April 14th, 2008 at 10:13 pmWell, paying $400 billion a year in interest on the existing debt isn’t causing enough pain.
Let’s add to it!
April 14th, 2008 at 10:34 pmfrom the google news page… it occurred to me, makes a fine example of media
headlines presentation:
McCain would hike drug costs for wealthy Americans
Reuters - 2 hours ago
By Steve Holland PITTSBURGH (Reuters) - US Republican presidential candidate John McCain will outline economic proposals on Tuesday that would increase drug costs for wealthy seniors and freeze billions in government spending for a year.
straight and to the point… leave it to the brits…
McCain Proposes Medicare Drug Benefit Changes Washington Post
vague, but safe…
McCain to seek budget review, drug spending cuts MarketWatch
for the free marketers…
April 14th, 2008 at 10:43 pmDeficit reduction requires a President who understands modern economic principles. It takes a President and a Congress willing to work together to make tough choices. Deficit reduction also requires a President with a long view.
John McCain is none of those things.
-AF
April 14th, 2008 at 11:03 pmAndrew Sullivan Is A Fraud
Ronald Reagan was the grandfather of the irresponsibility administration. George H. W. Bush turned the peace divided into a recession. George W. Bush has married those two ideas together and now McCain’s senior advisors are promising more of the same. McCain will devalue the debt with a weak dollar and high inflation. What an exciting prospect.

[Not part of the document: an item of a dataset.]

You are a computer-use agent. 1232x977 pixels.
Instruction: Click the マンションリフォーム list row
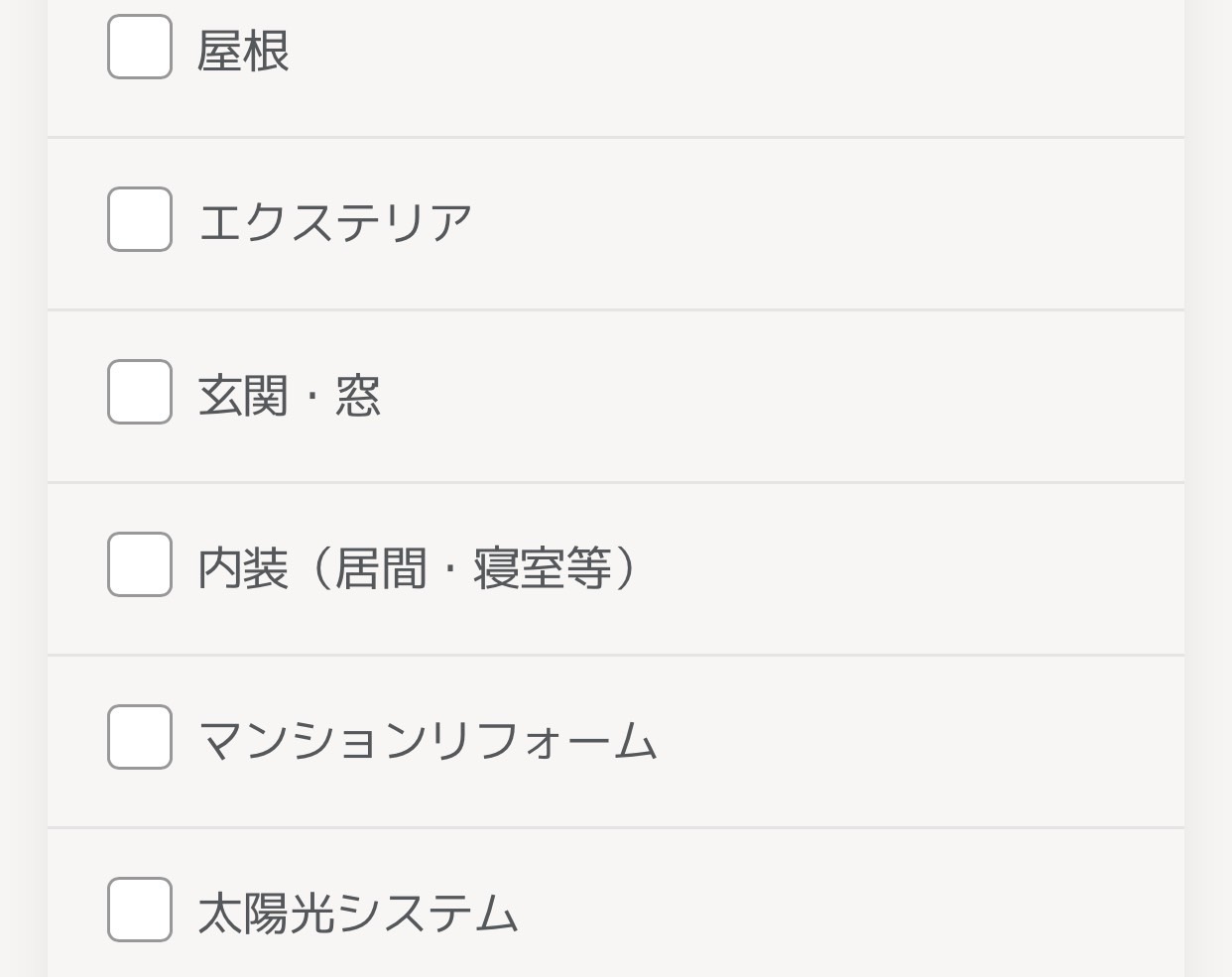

Start making those WIN buttons.
April 14th, 2008 at 11:47 pm.
Hey McSpender
.
April 15th, 2008 at 1:36 am“I would like the next president not to talk about deficit reduction,” Mr. Holtz-Eakin “The next president should talk about what’s good for American families - opening our borders to trade.
If we open up any more borders for FREE TRADE it will be our ruination. Not only have we lost millions of jobs from this, the countries that we plunder are hurt. We go into these countries, the workers are paid sub-standard wages, they end up being worse off than when we came there. Plus all of the corporations funnel all the money out of the country. It is a losing propostion not only for our country but for theirs as well.
Of course, the only winner in this game is the Big Corporations, like that is major surprise. Another case of how can we stick it to the little guy without him knowing.
At the rate of job loses no one in this country will be able to afford buying the products that they are selling.
April 15th, 2008 at 3:48 amWell, I don’t think the US can re-negotiate FTA agreements; it however, can negotiate amendments to the FTA agreements if the other side agrees to it, which of course, include their own Parliament and, if they have one, their own Senate.
As for McCain’s economical program: lets face it, most old school military men like Sen. McCain know nuts about economics. He has always been about Vietnam and the term “never surrender”. Economics is just about a question mark in his mind.
So when his deficit and spend budget maths don’t add up, hey its not expected. What shouldn’t be unexpected as well, though, is that on the basis of overall policy proposals offered by all three, McCain is sure the weakest one, and based on that assessment, he shouldn’t be elected as President.
Even I, an Obama supporter, would rather give my vote to Clinton(with some apprehension though) than to McCain. In the end, the US needs a Democrat in the White House again.
April 15th, 2008 at 5:43 amSomeone looks as a dry drunk.
April 15th, 2008 at 5:47 amCan I run my business like that?
April 15th, 2008 at 11:04 amNo, I didn’t think so.
When you marry into money, it’s easy to see how you can be clueless about economics.